The geological mission InSight will land on Mars, orbiter Juno will reach Jupiter, and OSIRIS-REx will launch to hopefully land on asteroid Bennu. If it all goes well, the latter will be able to collect samples from the space rock and return them back to Earth. It will likely be of paramount importance for future missions when NASA plans to lasso-in an asteroid within the moon’s orbit.
These are plans that stretch into the future. Beyond 2020, the space agency might also launch new robotic missions to both Mars, and Jupiter’s moon, Europa. It’s believed to be the most likely source of extra-terrestrial life due to its sub-surface ocean. By 2022, NASA is also expected to send a lander to the moon. It’s a busy schedule that the space agency has to deal with.
And that is without mentioning the famed mission that everyone is expecting to Mars in the 2030s. The agency will be dedicating $2 billion to the Space Launch System (SLS), a vehicle that will hopefully send astronauts to the Red Planet and beyond.
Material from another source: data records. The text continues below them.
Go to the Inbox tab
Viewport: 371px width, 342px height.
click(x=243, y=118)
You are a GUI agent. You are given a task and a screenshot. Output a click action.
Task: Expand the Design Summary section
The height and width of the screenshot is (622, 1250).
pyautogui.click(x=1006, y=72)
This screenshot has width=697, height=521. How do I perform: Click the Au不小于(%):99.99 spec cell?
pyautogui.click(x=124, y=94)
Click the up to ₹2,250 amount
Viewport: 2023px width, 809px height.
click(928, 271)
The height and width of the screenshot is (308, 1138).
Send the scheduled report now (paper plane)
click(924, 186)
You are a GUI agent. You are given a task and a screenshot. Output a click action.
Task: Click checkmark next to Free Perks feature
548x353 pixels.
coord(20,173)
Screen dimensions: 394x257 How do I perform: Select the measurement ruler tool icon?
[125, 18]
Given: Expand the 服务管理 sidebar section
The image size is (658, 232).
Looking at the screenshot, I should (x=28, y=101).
The contract with the Russian Federal Space Agency might end
However, with the new budget, NASA will be able to turn its attention on one of its more urgent issues: the dependency on Russia. For the past couple of years, there has been no way to send astronauts in space from American soil. In fact, the only source has been the Soyuz capsule owned by the Russian Federal Space Agency. That sent NASA back over $70 million for each seat.
There are systems in development for commercial flights by both SpaceX and Boeing, and around $1.24 billion of the total sum will be pointed in that direction. With the right management and successful plans, NASA might be able to send astronauts to space by 2017 from American soil.